The proposed water rule, scheduled to be announced Tuesday morning at the Environmental Protection Agency, is designed to replace an Obama-era regulation known as Waters of the United States. Tuesday’s unveiling of the proposal is expected to coincide with its publication in the federal register. After that, the administration will take comment on the plan for 60 days, and it could then revise the plan before finalizing it next year.
The Obama rule, developed jointly by the E.P.A. and the Army Corps of Engineers under the authority of the 1972 Clean Water Act, was designed to limit pollution in about 60 percent of the nation’s bodies of water, protecting sources of drinking water for about a third of the United States. It extended existing federal authority to limit pollution in large bodies of water, like the Chesapeake Bay and Puget Sound, to smaller bodies that drain into them, such as tributaries, streams and wetlands.
Which, of course, means more rules about what farmers whose land drains into those small bodies have to do to prevent pollutants from draining into the streams.
Mr. Trump won cheers from rural audiences on the presidential campaign trail when he vowed to roll back the Obama rule. Real estate developers and golf course owners (industries in which Mr. Trump worked for decades) were also among the chief opponents of the earlier rule. One of Mr. Trump’s first actions in office was to sign an executive order directing his E.P.A. chief to repeal and replace the rule.
Trump is the savior of farmers and golf course owners! Everybody else, however, can go to the wall.
In my local area, the farmers will welcome this. The waste water treatment plant is fond of pointing out that our limiting what we put in our water isn’t going to make much difference, because what we put in isn’t enough to create the dead zone or any of the other problems. Which is true, of course, if taken by itself. But every community could say that…even Chicago doesn’t create the problems on its own. It’s the combined impact of all the large corporate farms, industrial developments, residential areas complete with lawns and gardens, and streets etc of the country. Everything here in the middle of the country will ultimately flow to the Mississippi River, and our contribution is not, of itself, enough to do all the damage (though they are wrong about how insignificant our contribution is, with all the enormous farms and feedlots in this area). You can’t give our city a break on the regulations and make everyone else follow them, because everyone else can say the same thing. We are all part of the problem, and we all need to be part of the solution.

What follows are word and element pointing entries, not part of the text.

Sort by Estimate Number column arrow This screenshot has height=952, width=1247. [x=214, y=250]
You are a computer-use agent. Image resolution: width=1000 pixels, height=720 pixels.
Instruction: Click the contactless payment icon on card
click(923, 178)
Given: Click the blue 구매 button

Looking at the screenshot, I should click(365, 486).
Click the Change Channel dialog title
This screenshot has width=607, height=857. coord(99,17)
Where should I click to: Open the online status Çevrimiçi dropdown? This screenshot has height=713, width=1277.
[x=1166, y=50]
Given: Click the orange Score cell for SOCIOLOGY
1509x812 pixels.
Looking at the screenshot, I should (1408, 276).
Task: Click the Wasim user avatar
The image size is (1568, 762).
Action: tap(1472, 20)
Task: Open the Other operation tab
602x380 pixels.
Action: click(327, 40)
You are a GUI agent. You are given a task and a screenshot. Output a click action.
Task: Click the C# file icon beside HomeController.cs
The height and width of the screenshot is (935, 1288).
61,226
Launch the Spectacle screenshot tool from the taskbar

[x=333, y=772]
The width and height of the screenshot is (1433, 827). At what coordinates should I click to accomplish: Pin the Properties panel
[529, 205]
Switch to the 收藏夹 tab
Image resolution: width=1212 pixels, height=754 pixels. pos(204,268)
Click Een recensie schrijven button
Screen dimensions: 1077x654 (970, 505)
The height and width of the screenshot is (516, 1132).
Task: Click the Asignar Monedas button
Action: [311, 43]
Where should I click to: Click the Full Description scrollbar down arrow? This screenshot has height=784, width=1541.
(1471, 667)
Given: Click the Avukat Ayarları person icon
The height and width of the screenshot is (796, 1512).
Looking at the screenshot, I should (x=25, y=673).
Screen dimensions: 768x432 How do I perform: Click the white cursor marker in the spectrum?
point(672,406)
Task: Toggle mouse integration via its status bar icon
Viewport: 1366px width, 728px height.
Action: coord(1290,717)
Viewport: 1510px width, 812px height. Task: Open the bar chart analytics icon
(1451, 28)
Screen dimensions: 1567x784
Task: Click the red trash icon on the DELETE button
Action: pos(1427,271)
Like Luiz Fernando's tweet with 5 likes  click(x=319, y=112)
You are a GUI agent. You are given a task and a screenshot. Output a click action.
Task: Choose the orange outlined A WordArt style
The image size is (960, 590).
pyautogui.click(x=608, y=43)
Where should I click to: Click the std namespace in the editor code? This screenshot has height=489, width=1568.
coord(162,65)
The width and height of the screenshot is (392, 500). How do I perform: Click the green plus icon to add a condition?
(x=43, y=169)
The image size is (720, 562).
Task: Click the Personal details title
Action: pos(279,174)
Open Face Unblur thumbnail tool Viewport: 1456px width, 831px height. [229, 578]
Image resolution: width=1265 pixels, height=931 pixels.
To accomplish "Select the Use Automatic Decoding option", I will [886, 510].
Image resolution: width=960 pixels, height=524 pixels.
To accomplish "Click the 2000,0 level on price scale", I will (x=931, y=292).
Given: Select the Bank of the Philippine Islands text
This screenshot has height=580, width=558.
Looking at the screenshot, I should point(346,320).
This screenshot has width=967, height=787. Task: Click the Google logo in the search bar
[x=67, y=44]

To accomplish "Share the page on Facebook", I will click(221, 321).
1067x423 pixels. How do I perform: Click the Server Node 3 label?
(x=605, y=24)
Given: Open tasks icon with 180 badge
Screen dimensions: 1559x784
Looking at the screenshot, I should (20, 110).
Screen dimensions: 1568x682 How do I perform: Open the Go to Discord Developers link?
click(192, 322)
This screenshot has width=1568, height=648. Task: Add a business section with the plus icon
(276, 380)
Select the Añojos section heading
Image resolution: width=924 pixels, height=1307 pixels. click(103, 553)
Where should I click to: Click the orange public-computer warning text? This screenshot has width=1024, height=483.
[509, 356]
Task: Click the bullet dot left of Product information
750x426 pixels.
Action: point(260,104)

I think it is instructive to point to my country on this.
South Africa has a massive corruption and incompetence problem in our municipalities, who are the ones responsible for things like sewage works.
What ends up happening a lot is that work doesn’t get done unless the bribes are in place, so the vast majority of our sewage works don’t actually work that well.
Law enforcement is also a problem, so you’ve got farms that are a wee bit lax with their treatment of fertilizer.
Long story short, Hartbeespoort Dam has for years suffered from toxic algae outbreaks that make the golf course near it stink. Also not great for the rich sods who bought property right by the dam back when it didn’t look like a giant lawn.
We have similar problems around the Vaal dam and several other areas.
I suspect that the problem you have in America isn’t so much Donald Trump in and of himself, but a vast population of dipshits who have never seen what actually happens when you pour your shit into the river, and have no concept of their being consequences to this stuff.
In a few years time these same golf course owners who were all for this change in regulation will be crying over how there is a big stink over their development and nobody wants to play there. The farmers will be similarly distressed to find their crops aren’t doing so great – because where do they get the water to irrigate their crops?
Trump is running America is running America like a CEO – doing long term harm for the illusion of short-term growth, taking the gamble that it won’t be his problem when the consequences hit.
Great for bragging about having a great economy in the next election cycle, not so great the second the bill comes due.